3. Data-Driven Apps Replacing Dashboards
More than a decade has passed since analytical dashboards were first introduced, and they are becoming outdated for several reasons. First of all, most are built using data pipelines and batch-based tools. By real-time standards, even the freshest data is already obsolete.
It is certainly possible to make dashboards, services, and pipelines that support them more in real-time, thus reducing data and query latency. However, human latency remains a problem. Compared with computers, humans are painfully slow at many tasks, despite being the most intelligent creature on earth.
Over two decades ago, Garry Kasparov learned that against Deep Blue, and businesses are now discovering it as well. The bottleneck is humans, not dashboards, so what is the solution? Real-time data-driven apps that offer personalized digital customer service and automate a wide range of operational processes. The year 2023 will likely see many companies rebuild their operations to be more agile and fast.
4. Machine Learning Abstraction
Over the past few years, machine learning (ML) techniques have become more abstract so that they can be used relatively easily by people without a hard-core data science background. Over the past several years, serverless technologies have replaced manual coding and manually building statistical models.
These machine-learning techniques have been introduced into the SQL world as well. Many data analysis technologies support some form of SQL interface because this makes them more accessible in one way or another.
The first step to performing ML on your data is to move it from a data warehouse to another location. First, you’ve spent time and effort preparing and cleaning your data in the warehouse, only to have it exported to another repository.
In addition, you must find a suitable storage facility for your data to build your model, which is often a further expense, and if your dataset is large, exporting it may take some time.
Whether you are using a real-time analytics database or a data warehouse, chances are the database you are using is powerful enough to perform ML tasks and can scale accordingly.
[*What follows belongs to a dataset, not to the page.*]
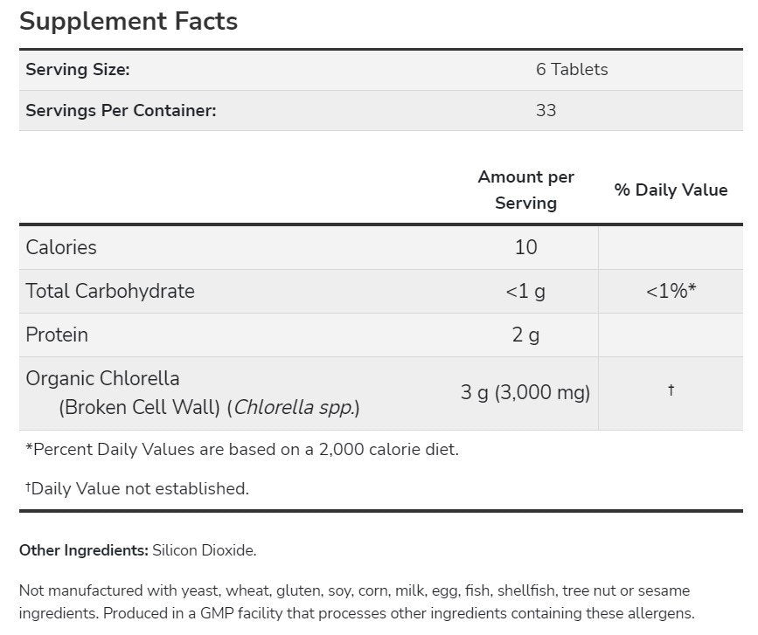Click the Daily Value not established footnote
Image resolution: width=758 pixels, height=635 pixels.
(137, 489)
Through SQL, this technology can be exposed to more people in the business, and the computation can move to the data.
5. Reverse ETL Tools
By 2023, all modern companies will have cloud data warehouses such as BigQuery and Snowflake. What now? Most likely, you’re using your data warehouse to drive BI dashboards. The problem is that your sales team doesn’t live in your BI tool.
You have already put much effort into setting up your data warehouse and preparing data models for analysis. Data must be synchronized directly to the tools your business team members use daily to solve this last-mile problem and ensure your data models are being used. These tools include ad networks, CRMs like Salesforce, email tools, and more.
Data engineers don’t like to write API integrations for Salesforce, so reverse ETL tools enable them to use SQL to send data from their warehouse to any SaaS tool without writing any API code. Why now, you might ask?
In the past decade, first-party data (data collected directly from customers) has become increasingly important. Apple and Google have changed their operating systems and browsers this year to prevent identifying anonymous traffic to protect consumer privacy (affecting over 40% of internet users).
To optimize their algorithms and reduce costs, companies must send their first-party data (such as which users converted) to ad networks like Google & Facebook. Activating your first-party data and turning your data warehouse into your business center has never been more important or more accessible, with increased privacy concerns, improved data modeling stacks (like DBOT), and reverse ETL tools.